» Entries on target coordinates
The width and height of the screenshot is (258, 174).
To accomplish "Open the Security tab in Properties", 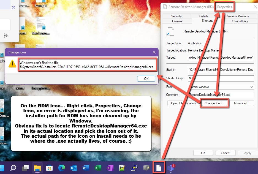I will pyautogui.click(x=176, y=16).
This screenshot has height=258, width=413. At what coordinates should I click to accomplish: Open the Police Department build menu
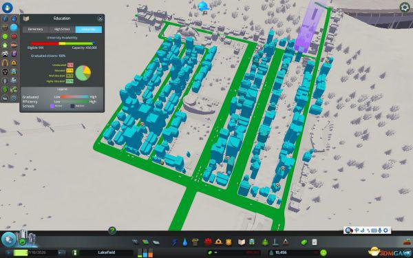(229, 241)
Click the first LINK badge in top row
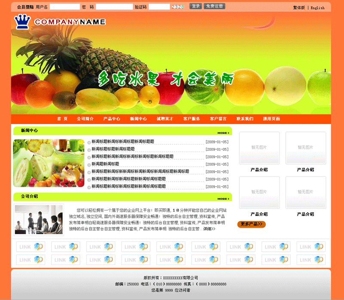Screen dimensions: 344x300 coord(30,247)
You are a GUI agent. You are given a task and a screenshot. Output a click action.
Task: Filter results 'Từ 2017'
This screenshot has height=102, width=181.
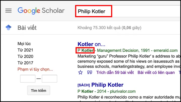point(25,63)
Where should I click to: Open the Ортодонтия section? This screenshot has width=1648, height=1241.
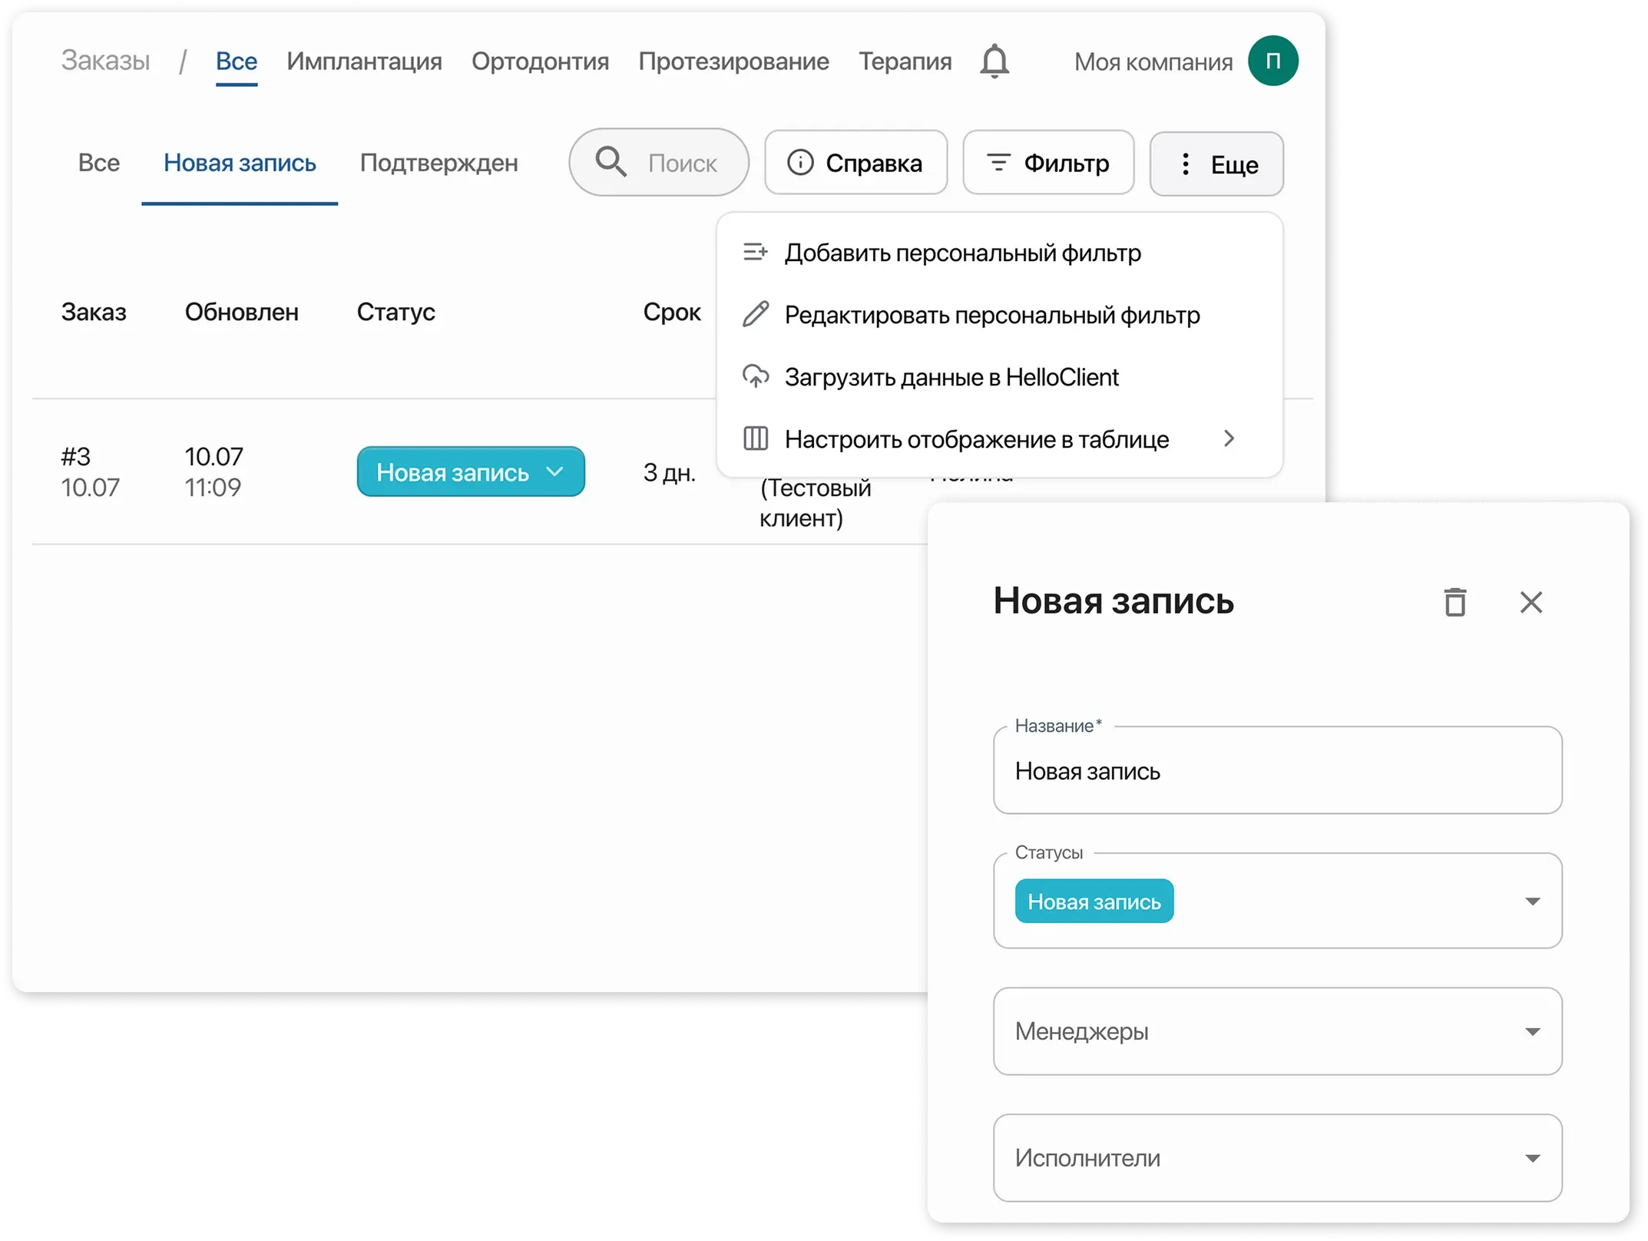[541, 61]
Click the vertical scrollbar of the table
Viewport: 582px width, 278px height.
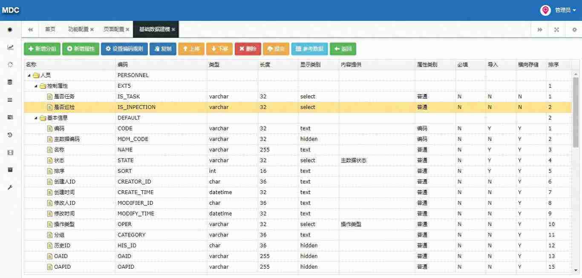coord(576,112)
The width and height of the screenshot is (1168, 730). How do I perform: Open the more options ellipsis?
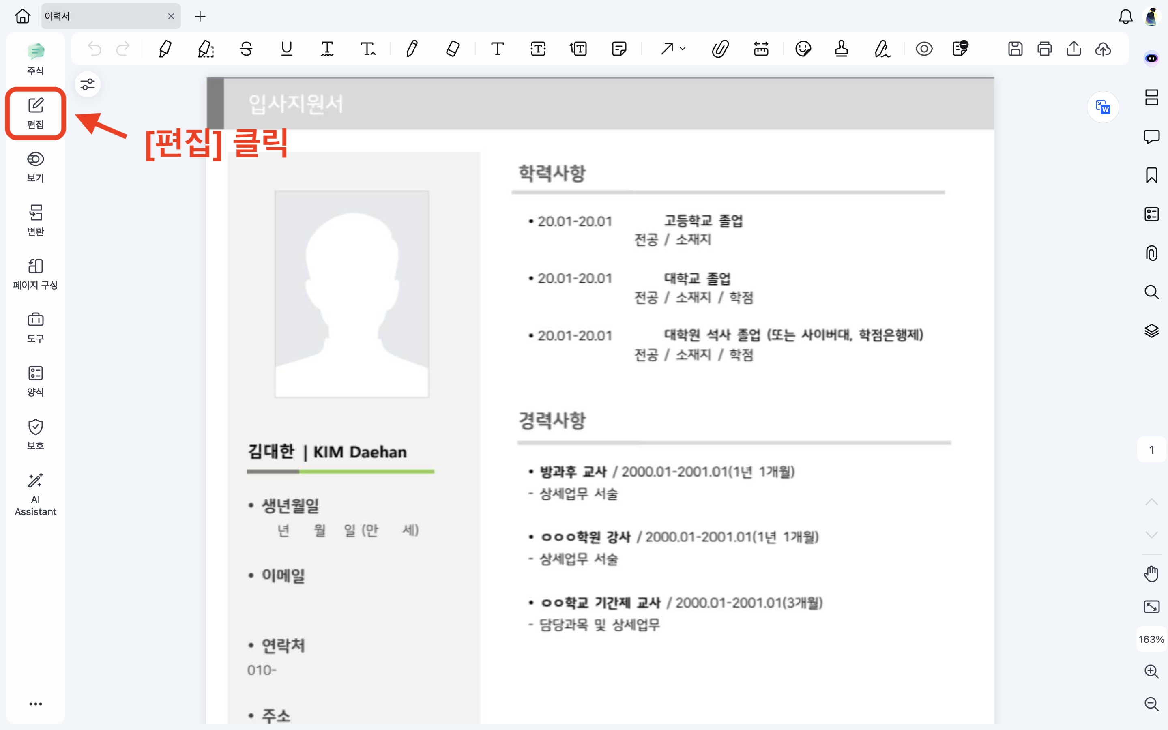[35, 704]
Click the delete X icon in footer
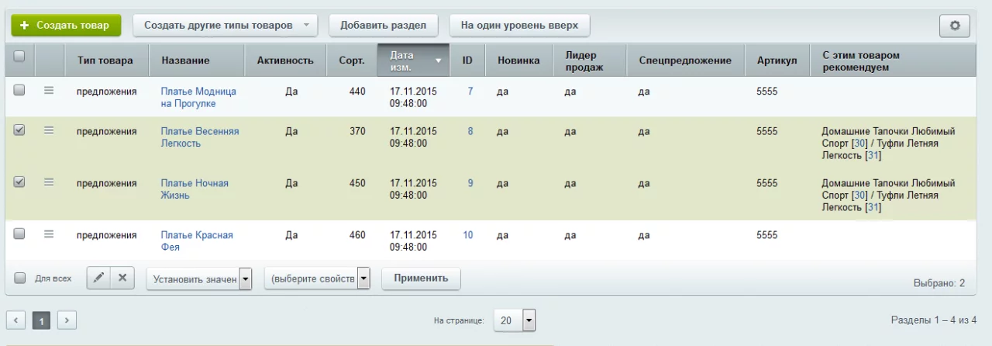Screen dimensions: 992x346 [122, 278]
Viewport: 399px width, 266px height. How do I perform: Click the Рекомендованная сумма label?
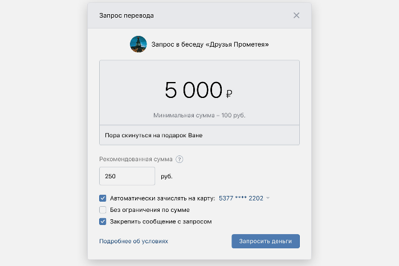click(x=136, y=159)
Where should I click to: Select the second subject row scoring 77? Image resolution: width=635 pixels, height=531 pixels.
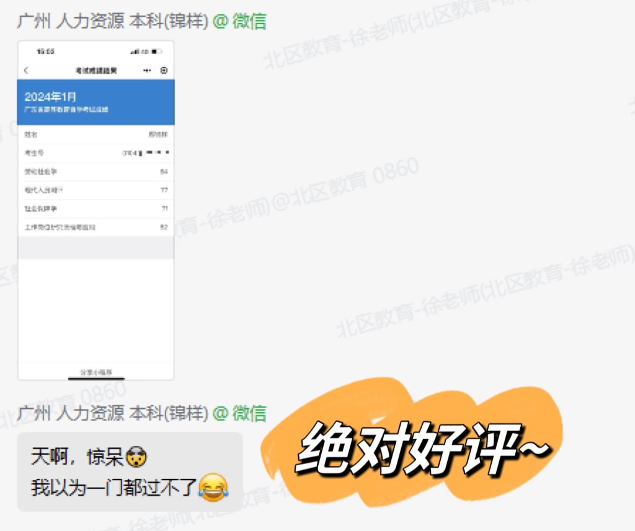tap(96, 190)
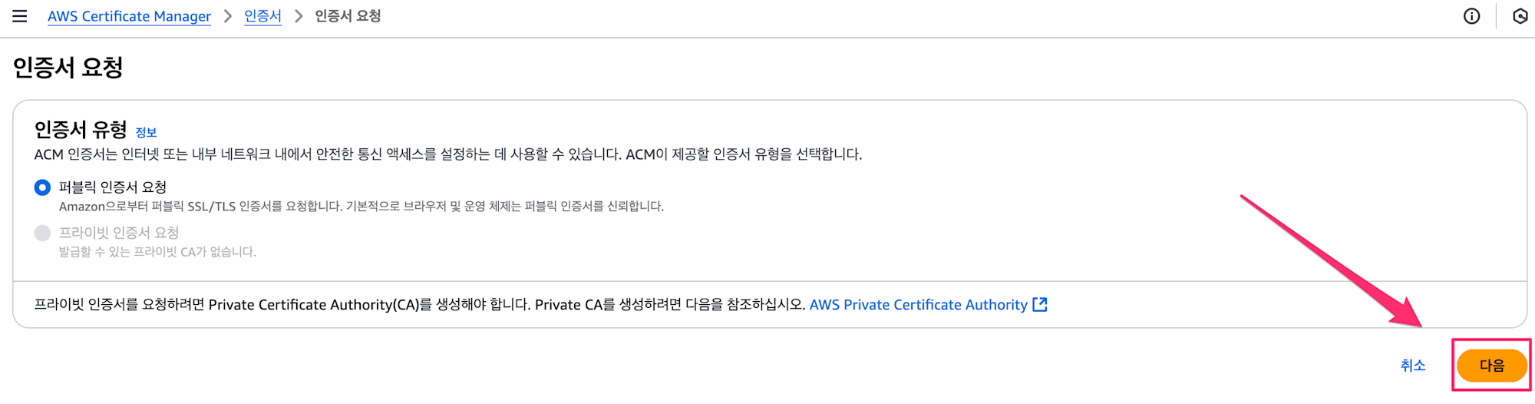Click breadcrumb chevron after AWS Certificate Manager

[227, 16]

» PROBLEM DETAILS
Copy out the stretch of records from the line containing "You are a GUI" through the end of the records, both ends included, leaving out the pictures.

» RESULT OF THE TASK
You are a GUI agent. You are given a task and a screenshot. Output a click action.
Task: Filter results 'Từ 2017'
This screenshot has height=102, width=181.
point(25,63)
Where should I click to: Open the Ортодонтия section? This screenshot has width=1648, height=1241.
[541, 61]
Click the vertical scrollbar of the table
Viewport: 582px width, 278px height.
coord(576,112)
The width and height of the screenshot is (1168, 730). How do I perform: Open the more options ellipsis?
[35, 704]
Click the delete X icon in footer
Screen dimensions: 992x346 [122, 278]
Viewport: 399px width, 266px height. How do I perform: Click the Рекомендованная сумма label?
click(x=136, y=159)
Where should I click to: Select the second subject row scoring 77? Image resolution: width=635 pixels, height=531 pixels.
tap(96, 190)
Click breadcrumb chevron after AWS Certificate Manager

[227, 16]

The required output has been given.